Souvent, en parlant de tant de travaux et de tant de belles actions, nous nous dispensons de la reconnaissance en disant que l’ambition a tout fait. C’est la logique des ingrats. Qui nous sert veut s’élever, je l’avoue ; oui, on est excité en tout genre par cette noble ambition, sans laquelle il ne serait point de grands hommes. Si on n’avait pas devant les yeux des objets qui redoublent l’amour du devoir, serait-on bien récompensé par ce public si ardent quelquefois, et si précipité dans ses éloges, mais toujours plus prompt dans ses censures, passant de l’enthousiasme à la tiédeur, et de la tiédeur à l’oubli ?

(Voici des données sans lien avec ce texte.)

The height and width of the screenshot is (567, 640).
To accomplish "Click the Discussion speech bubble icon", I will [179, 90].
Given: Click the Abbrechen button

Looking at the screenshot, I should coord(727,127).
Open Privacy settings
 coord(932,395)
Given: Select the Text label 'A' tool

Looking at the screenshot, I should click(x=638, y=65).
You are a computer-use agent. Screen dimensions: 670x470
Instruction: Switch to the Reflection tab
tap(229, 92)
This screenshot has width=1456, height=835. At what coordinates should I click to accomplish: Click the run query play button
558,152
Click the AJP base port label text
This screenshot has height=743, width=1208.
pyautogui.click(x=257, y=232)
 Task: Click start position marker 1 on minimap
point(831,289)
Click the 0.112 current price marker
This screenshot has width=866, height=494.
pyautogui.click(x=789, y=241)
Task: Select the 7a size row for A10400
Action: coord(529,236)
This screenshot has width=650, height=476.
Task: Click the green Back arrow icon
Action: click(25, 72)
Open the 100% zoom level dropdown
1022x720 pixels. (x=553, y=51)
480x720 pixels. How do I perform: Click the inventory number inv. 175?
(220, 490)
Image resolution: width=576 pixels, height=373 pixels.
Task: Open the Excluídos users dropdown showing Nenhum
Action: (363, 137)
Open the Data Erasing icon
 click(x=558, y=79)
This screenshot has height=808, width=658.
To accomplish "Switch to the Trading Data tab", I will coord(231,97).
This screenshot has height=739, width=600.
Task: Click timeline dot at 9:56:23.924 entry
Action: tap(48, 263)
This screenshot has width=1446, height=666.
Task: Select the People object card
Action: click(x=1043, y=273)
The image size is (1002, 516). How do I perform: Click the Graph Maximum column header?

Sybarites tranquilles dans le sein de nos cités florissantes, occupés des raffinements de la mollesse, devenus insensibles à tout, et au plaisir même, pour avoir tout épuisé ; fatigués de ces spectacles journaliers dont le moindre eût été une fête pour nos pères, et de ces repas continuels, plus délicats que les festins des rois ; au milieu de tant de voluptés si accumulées et si peu senties, de tant d’arts, de tant de chefs-d’œuvre si perfectionnés et si peu considérés, enivrés et assoupis dans la sécurité et dans le dédain, nous apprenons la nouvelle d’une bataille ; on se réveille de sa douce léthargie pour demander avec empressement des détails dont on parle au hasard, pour censurer le général, pour diminuer la perte des ennemis, pour enfler la nôtre. Cependant cinq ou six cents familles du royaume sont, ou dans les larmes, ou dans la crainte : elles gémissent, retirées dans l’intérieur de leurs maisons, et redemandent au ciel des frères, des époux, des enfants. Les paisibles habitants de Paris se rendent le soir aux spectacles, où l’habitude les entraîne plus que le goût ; et si, dans les repas qui succèdent aux spectacles, on parle un moment des morts qu’on a connus, c’est quelquefois avec indifférence, ou en rappelant leurs défauts, quand on ne devrait se souvenir que de leur perte ; ou même en exerçant contre eux ce facile et malheureux talent d’une raillerie maligne, comme s’ils vivaient encore.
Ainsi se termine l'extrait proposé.